---- Extrait
Michaela Kaune (Mechtilde), Ines Krapp (Clärchen), Lea Marlen Woitack (Silvana), Ferdinand von Bothmer (Rudolph von Helfenstein), Jörg Schörner (Albert von Cleeburg), Detlef Roth (Comte Adelhart), Andreas Burkhart (Grimmbach), Simon Pauly (Krips), Tareq Nazmi (Kurt). Orchestre de la radio de Munich, chœur de la radio bavaroise, dir. Ulf Schirmer (2010).
CD CPO 777 727-2. Notice et livret en allemand et en anglais. Distr. DistrArt Musique.

 

La genèse de Silvana, créée à Francfort en 1810, remonte à 1800, alors que le jeune Weber, à peine âgé de 13 ans, faisait jouer à Freiberg (Saxe) son opéra Das Waldmädchen. Peu satisfait du résultat, le compositeur se laissa convaincre plus tard par le peintre et librettiste Franz Carl Hiemer de reprendre le sujet sur un nouveau texte, décision heureuse car Silvana remporta un beau succès, en particulier lors de la reprise berlinoise de 1812.
--------
[Consigne]: Veuillez recopier tel quel, dans l'extrait sur Silvana, le passage allant de « Michaela Kaune (Mechtilde), Ines » jusqu'à « Ulf Schirmer (2010). ».
---- Données fournies
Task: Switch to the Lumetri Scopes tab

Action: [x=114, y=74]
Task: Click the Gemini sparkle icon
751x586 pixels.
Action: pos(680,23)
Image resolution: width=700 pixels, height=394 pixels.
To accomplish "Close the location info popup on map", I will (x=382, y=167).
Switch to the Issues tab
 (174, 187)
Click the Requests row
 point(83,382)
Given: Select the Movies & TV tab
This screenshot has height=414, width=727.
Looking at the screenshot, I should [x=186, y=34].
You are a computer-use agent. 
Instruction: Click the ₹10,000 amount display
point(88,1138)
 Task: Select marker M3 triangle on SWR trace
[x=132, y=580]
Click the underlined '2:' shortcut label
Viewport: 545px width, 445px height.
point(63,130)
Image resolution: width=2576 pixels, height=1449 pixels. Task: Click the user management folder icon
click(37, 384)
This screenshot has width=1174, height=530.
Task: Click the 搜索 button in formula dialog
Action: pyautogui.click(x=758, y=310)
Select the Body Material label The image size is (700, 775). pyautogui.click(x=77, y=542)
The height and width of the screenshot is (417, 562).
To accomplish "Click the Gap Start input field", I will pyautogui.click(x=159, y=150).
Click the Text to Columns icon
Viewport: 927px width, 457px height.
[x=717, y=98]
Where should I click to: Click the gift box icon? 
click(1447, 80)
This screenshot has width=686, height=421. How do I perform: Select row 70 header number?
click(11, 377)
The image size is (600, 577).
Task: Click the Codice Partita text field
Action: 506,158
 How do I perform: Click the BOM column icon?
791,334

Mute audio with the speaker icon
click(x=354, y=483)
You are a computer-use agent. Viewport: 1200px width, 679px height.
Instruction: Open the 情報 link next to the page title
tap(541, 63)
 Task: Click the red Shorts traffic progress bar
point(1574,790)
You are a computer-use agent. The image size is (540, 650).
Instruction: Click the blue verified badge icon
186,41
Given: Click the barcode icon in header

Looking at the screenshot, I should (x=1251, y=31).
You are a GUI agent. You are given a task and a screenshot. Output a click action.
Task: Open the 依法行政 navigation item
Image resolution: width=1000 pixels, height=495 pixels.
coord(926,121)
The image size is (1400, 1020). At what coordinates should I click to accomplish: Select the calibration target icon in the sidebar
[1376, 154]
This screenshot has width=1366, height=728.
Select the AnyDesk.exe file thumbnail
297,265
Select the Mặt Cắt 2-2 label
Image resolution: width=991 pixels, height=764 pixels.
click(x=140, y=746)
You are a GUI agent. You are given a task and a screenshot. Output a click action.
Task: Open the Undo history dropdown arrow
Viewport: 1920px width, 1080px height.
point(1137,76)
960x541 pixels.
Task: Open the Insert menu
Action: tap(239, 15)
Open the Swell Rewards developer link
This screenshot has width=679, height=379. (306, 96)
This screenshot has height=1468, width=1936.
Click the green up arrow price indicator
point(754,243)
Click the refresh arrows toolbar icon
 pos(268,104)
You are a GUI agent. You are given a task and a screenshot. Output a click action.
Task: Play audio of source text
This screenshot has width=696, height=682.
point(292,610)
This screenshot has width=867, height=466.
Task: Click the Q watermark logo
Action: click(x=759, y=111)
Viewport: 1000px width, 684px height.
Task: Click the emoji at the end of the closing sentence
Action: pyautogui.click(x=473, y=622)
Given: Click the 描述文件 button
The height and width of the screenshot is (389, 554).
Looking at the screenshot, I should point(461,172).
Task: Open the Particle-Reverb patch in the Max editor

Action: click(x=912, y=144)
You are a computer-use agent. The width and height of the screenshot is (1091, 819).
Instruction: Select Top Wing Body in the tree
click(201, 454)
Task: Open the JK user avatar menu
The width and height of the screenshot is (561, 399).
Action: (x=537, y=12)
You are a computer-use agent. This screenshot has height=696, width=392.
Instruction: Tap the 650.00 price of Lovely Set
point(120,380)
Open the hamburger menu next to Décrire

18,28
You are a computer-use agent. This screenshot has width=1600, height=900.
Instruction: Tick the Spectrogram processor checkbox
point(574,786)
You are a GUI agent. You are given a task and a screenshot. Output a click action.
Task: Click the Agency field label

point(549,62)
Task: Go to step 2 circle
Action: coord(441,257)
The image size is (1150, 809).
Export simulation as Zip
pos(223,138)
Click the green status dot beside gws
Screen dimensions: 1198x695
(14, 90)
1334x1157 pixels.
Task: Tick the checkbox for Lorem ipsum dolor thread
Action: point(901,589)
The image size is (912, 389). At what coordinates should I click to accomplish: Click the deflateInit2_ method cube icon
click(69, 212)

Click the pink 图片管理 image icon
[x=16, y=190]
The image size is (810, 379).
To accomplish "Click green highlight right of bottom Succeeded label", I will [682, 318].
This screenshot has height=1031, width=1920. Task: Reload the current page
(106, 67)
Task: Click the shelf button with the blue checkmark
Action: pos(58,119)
--------
[Corrigé]:
Michaela Kaune (Mechtilde), Ines Krapp (Clärchen), Lea Marlen Woitack (Silvana), Ferdinand von Bothmer (Rudolph von Helfenstein), Jörg Schörner (Albert von Cleeburg), Detlef Roth (Comte Adelhart), Andreas Burkhart (Grimmbach), Simon Pauly (Krips), Tareq Nazmi (Kurt). Orchestre de la radio de Munich, chœur de la radio bavaroise, dir. Ulf Schirmer (2010).